● **THINGS TO DO**:
**A)** In the column on Hillary Clinton's presidential campaign, what share of people does the CNN poll show believe she isn't honest or trustworthy?
**B)** List every person named in full in the column on Hillary Clinton's presidential campaign.
**C)** Proceed with the column on Hillary Clinton's presidential campaign, picking up after its final sentence.

● **PASSAGE**:
"""

Remember how it all began?

Fifteen months ago, Hillary Clinton raised the curtain on her campaign for the presidency by releasing a highly polished video in which she claimed the mantle of champion of the little people, the protector of everyday Americans.

Then, on her way to Iowa, she donned dark glasses at a Chipotle in Ohio as she collected her chicken burrito bowl and iced tea, craving anonymity like some paparazzi-hectored movie star. She jumped back on Interstate 80 without so much as a wave to voters along the way from her shiny black van.

I retraced her steps back then and stopped to talk to the people she left in her dust. And found then what is so dramatically playing out at this month’s conventions: People love Hillary. People hate — and I mean really hate — Hillary.

I wonder how much — if at all — the needle has moved on the Hillary meter. Few political families have commanded the national stage as long as the Clintons have now — nearly 25 years. Minds are made up. Opinions are locked in.

Want to spoil a backyard cookout? Mention the race for the presidency, and watch the body language shift and the jaws tighten before the family peacemaker brightly asks: “How ’bout those Red Sox?’’

Part of that polarization, starkly underlined by national polling, is that people believe she is a trimmer, too cute by half, fast and easy with the truth.

Consider: A CNN poll shows that 68 percent believe she isn’t honest or trustworthy. Donald Trump, the Republican nominee who makes it up as he goes along, does better than that. And that’s saying something.

In other words, she’s got a lot of work to do this week.

I was thinking about that Monday when first lady Michelle Obama stole the show during the Democratic National Convention’s opening night. How? By being a real person. By being genuine. By speaking so clearly from her heart.

There was no fake lip-biting but raw, real emotion when she compared Clinton’s attempt to be our nation’s first woman president to her husband’s achievement as the first black president.

"""

● **Entries on finding words and elements**:
"""

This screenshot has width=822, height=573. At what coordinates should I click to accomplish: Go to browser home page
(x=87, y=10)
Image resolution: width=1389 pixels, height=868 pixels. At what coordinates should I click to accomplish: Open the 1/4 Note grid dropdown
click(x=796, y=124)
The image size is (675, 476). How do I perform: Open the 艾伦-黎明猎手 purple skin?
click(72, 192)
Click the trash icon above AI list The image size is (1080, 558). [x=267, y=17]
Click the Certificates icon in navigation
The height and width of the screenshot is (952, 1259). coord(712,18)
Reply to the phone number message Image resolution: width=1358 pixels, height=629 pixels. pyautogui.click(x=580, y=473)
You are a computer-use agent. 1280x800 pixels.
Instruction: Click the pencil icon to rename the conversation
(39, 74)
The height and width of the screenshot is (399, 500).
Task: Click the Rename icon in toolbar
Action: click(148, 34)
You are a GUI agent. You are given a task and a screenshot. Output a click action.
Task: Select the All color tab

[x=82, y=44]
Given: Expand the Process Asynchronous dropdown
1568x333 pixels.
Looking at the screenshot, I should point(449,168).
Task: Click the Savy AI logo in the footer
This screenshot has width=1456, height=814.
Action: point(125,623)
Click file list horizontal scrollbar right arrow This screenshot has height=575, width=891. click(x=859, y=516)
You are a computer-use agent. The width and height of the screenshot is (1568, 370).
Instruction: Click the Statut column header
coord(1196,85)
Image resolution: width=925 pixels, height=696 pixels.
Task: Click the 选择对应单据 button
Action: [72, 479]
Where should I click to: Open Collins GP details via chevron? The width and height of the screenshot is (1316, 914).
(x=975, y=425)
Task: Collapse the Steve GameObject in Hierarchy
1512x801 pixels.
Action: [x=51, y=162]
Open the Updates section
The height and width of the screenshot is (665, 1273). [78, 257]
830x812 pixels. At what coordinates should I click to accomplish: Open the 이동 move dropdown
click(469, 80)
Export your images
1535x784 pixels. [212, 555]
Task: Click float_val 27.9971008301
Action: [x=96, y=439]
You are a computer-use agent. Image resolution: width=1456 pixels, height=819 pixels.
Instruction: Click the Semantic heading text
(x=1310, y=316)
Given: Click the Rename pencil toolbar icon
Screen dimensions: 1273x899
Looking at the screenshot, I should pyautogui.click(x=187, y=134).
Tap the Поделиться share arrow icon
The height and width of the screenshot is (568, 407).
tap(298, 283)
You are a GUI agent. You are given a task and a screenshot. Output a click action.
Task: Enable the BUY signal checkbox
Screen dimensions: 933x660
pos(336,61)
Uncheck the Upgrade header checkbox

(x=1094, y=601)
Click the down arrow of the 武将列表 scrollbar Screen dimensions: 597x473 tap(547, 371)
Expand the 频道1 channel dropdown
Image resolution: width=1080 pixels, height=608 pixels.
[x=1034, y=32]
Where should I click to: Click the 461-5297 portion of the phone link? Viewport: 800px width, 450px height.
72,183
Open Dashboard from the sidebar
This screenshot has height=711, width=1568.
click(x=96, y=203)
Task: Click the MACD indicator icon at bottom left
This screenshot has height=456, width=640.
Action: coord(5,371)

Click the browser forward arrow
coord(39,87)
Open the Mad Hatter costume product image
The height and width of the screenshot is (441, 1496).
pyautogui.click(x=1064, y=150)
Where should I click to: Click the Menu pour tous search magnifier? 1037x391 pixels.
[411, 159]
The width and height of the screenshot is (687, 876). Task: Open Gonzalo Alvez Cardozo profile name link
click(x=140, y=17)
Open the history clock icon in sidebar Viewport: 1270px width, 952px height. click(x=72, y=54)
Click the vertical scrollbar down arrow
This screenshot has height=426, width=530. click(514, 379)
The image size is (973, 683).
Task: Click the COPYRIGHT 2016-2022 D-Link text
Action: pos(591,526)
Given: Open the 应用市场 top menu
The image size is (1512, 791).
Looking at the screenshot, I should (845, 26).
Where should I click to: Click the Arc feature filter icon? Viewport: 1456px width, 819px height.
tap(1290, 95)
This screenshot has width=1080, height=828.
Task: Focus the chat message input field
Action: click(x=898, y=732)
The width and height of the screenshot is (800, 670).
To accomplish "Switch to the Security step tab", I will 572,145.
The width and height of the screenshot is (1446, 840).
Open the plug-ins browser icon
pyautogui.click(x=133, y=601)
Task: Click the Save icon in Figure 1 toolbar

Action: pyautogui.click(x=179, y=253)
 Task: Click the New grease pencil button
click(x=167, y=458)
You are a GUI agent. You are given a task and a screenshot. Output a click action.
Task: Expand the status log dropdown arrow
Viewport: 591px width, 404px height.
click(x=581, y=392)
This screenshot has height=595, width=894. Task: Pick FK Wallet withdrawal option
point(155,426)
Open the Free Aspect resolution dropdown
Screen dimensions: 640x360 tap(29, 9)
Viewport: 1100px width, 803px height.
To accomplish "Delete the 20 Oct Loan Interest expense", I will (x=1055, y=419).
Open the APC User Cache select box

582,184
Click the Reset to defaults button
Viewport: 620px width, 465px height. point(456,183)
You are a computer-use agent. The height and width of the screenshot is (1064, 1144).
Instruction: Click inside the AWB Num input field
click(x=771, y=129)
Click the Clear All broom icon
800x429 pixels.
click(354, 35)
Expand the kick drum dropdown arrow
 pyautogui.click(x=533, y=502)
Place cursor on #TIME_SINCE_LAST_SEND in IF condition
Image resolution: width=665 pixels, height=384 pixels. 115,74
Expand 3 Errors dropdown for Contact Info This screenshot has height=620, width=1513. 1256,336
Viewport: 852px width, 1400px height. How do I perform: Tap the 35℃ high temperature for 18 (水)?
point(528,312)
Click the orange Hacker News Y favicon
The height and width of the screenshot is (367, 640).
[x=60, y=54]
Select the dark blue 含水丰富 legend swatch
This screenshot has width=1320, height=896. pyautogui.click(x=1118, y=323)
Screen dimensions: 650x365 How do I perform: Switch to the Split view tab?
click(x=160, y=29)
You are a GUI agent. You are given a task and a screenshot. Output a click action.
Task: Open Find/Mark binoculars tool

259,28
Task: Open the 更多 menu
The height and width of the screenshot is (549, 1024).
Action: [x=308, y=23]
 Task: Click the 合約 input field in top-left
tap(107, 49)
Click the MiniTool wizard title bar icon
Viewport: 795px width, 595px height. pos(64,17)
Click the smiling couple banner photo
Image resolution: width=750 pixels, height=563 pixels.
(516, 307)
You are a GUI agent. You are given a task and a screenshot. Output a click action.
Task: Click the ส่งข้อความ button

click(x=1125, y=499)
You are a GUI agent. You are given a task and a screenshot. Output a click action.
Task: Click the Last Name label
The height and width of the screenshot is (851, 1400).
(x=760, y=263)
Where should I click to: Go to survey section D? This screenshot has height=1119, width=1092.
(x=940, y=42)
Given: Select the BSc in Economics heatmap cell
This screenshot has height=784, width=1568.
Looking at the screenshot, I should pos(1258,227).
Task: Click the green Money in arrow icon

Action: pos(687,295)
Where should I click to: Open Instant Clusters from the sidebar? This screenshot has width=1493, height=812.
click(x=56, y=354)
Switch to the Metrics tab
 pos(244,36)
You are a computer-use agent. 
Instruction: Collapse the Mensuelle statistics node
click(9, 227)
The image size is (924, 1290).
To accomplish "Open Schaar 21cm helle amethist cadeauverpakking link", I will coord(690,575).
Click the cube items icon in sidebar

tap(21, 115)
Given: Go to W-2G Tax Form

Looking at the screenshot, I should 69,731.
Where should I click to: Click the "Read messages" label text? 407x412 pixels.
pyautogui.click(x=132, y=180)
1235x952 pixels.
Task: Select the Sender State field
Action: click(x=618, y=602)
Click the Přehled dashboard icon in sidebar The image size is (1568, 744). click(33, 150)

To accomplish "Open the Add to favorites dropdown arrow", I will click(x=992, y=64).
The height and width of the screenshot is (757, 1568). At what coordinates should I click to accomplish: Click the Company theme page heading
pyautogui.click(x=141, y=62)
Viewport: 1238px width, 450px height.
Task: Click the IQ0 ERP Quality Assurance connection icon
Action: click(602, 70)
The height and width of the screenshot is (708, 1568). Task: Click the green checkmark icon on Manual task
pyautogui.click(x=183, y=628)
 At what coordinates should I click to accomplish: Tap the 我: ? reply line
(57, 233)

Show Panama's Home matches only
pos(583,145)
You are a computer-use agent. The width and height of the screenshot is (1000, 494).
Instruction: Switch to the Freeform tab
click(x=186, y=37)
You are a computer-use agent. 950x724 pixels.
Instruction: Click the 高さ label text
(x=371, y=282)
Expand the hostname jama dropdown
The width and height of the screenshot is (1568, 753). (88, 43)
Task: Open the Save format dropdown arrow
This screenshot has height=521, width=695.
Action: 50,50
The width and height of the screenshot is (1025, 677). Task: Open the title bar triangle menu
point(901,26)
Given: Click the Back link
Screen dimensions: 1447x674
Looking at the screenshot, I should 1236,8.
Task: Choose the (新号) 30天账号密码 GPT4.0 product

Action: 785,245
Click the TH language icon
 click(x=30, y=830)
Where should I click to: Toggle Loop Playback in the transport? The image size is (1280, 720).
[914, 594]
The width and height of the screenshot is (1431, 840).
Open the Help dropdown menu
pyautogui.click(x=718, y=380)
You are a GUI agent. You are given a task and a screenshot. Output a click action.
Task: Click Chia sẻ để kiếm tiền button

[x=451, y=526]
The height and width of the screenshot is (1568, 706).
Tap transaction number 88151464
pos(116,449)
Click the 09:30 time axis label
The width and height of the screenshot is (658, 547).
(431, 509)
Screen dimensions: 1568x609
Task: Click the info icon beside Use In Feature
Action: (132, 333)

"""

● **EXPECTED RESPONSES**:
**A)** 68 percent

**B)** Hillary Clinton, Donald Trump, Michelle Obama

**C)**
She was simply spellbinding when she spoke about “the story of generations of people who felt the lash of bondage, the shame of servitude, the sting of segregation, but who kept striving and hoping and doing what needed to be done so that today, I wake up every morning in a house that was built by slaves, and I watch my daughters, two beautiful and intelligent black young women, playing with their dogs on the White House lawn.’’

Hillary Clinton is unquestionably whip smart. She’s steeped in foreign policy in a way few candidates have ever been. She’s an indefatigable campaigner. She could teach postgraduate courses about health care and economic policy. On paper, she’s one of the most qualified candidates to ever seek the presidency.

Still, voters wonder: Is she the real deal?

Donald Trump is a bully. He’s a misogynist. He’s capable of mocking the disabled without apology or regret. He’s a dangerous racist and an accomplished liar. His jingoistic blend of politics is odious. He blithely rejects generations of bedrock American foreign policy as if it were some local zoning ordinance. To him, facts don’t matter.

But does anyone question whether he’s real? Does anyone wonder whether he gets up in the morning and consults with pollsters and handlers before he again lays out an empty plan to make America great again?

No. The Republican presidential nominee is exactly who you think he is.

Clinton is enormously lucky to be running against him.

It’s difficult to believe that most American voters want Trump sitting behind the desk in the Oval Office.

But they want someone who is genuine. Someone who is real. And real honest. That’s who’d better show up on the stage in Philadelphia Thursday to deliver the most crucial — and most critically important — speech of her life.